Data for the task:
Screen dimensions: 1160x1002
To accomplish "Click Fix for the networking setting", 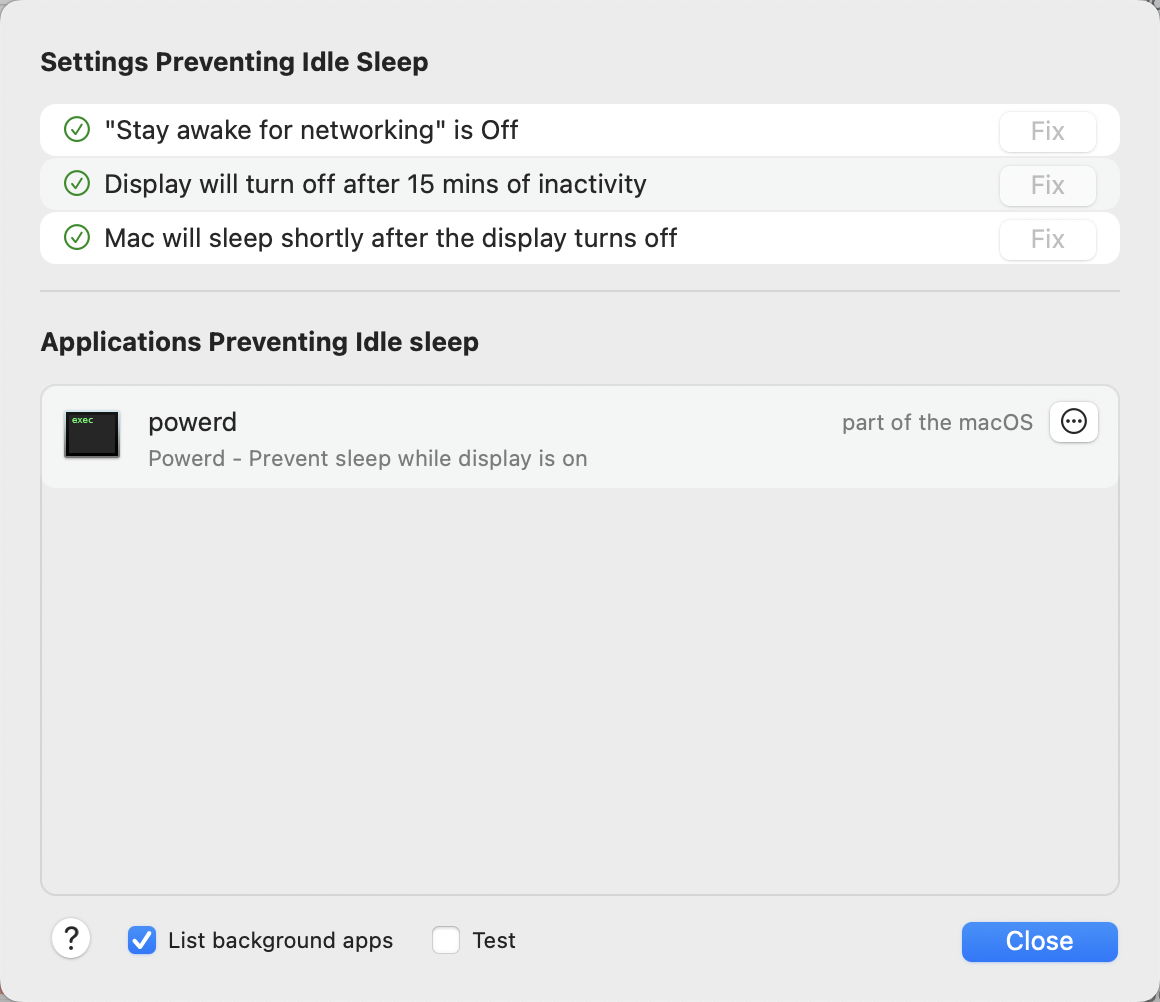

--

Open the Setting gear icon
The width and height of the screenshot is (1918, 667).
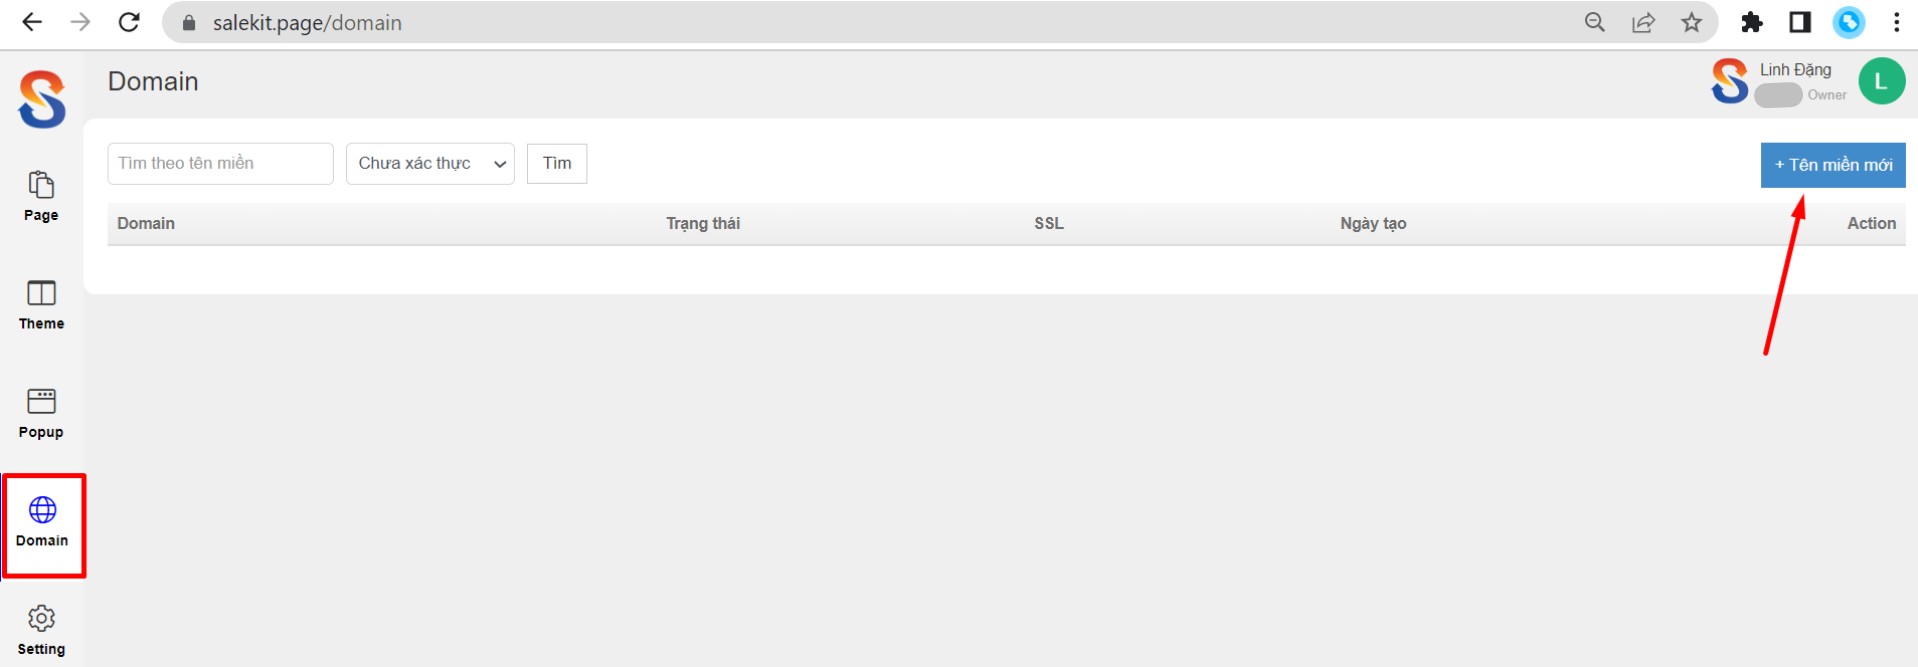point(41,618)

Exercise goal: Exact copy, pictures excluded: every line above from the one containing "Screen dimensions: 1160x1002" to the one containing "Fix for the", inclusive, and nothing more.

Answer to this exercise:
Screen dimensions: 1160x1002
To accomplish "Click Fix for the networking setting", 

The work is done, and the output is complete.